▶ Work task: From the data below, return all lines holding the string "will".

═════ Data

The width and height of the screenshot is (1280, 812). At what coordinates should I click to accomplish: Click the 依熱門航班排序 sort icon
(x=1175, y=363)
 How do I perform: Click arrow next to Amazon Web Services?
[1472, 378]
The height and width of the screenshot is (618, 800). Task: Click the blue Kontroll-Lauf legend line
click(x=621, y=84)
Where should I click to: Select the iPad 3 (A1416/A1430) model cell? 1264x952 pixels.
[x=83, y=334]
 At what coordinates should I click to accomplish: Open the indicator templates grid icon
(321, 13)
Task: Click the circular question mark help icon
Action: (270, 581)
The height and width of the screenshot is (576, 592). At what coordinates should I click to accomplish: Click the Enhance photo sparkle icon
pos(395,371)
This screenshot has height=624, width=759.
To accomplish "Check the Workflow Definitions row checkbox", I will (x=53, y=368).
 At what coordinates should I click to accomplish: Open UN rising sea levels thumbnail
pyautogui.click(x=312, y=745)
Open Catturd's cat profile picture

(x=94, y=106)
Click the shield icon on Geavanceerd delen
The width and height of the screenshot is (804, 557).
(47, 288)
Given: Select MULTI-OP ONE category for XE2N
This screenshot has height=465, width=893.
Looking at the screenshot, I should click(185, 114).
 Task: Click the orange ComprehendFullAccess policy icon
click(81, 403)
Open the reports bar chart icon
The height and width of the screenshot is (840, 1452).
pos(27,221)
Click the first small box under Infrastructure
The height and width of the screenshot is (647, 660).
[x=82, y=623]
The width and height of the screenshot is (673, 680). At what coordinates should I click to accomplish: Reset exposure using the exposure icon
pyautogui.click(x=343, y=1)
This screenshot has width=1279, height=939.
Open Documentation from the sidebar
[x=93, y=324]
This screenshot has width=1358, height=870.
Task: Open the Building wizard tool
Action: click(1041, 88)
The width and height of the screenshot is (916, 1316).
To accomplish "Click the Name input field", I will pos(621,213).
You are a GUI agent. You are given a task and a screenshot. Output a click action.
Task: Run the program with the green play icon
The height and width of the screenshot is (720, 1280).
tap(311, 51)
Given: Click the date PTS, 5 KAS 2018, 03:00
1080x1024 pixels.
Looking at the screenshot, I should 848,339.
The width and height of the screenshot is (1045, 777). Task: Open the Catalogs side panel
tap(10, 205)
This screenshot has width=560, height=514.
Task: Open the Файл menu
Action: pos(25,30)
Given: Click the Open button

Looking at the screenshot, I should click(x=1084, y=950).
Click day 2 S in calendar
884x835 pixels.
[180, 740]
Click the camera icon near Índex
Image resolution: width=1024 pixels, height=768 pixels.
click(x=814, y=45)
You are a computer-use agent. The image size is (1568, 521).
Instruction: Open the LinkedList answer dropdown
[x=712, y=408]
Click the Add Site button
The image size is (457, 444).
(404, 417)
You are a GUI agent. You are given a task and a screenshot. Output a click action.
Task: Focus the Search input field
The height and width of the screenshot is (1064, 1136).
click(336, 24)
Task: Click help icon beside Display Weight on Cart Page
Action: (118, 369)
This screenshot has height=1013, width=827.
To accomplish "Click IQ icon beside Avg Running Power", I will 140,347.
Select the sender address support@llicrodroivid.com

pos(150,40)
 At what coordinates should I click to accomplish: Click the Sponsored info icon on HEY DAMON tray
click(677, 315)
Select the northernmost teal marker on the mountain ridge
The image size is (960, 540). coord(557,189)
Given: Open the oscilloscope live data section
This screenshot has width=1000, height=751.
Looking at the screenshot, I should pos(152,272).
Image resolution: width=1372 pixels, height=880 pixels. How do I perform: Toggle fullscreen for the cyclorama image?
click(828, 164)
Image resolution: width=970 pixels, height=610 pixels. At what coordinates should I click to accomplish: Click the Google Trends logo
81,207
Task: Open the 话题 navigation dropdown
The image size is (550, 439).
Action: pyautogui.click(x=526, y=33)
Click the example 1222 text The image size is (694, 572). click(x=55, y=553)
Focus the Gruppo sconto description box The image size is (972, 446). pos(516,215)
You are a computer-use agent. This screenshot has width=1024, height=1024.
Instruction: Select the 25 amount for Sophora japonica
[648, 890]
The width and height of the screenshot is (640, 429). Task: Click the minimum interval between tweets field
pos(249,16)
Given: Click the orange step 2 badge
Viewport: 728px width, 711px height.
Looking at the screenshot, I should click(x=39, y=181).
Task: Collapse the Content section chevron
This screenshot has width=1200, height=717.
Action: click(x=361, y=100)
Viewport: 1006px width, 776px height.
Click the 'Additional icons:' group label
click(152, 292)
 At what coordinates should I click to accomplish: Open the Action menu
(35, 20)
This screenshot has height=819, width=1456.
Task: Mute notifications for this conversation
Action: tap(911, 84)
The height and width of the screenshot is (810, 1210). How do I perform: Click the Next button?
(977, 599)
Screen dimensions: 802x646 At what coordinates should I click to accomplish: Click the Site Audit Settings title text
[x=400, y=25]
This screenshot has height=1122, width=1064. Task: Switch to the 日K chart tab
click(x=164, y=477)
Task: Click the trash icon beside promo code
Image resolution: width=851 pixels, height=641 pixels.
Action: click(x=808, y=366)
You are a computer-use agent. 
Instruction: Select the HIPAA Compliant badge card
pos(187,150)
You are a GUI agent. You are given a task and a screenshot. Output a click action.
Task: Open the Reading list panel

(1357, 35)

══════════

▶ Response box:
To accomplish "Check the Workflow Definitions row checkbox", I will (x=53, y=368).
To accomplish "Click the Name input field", I will pos(621,213).
To accomplish "Click IQ icon beside Avg Running Power", I will 140,347.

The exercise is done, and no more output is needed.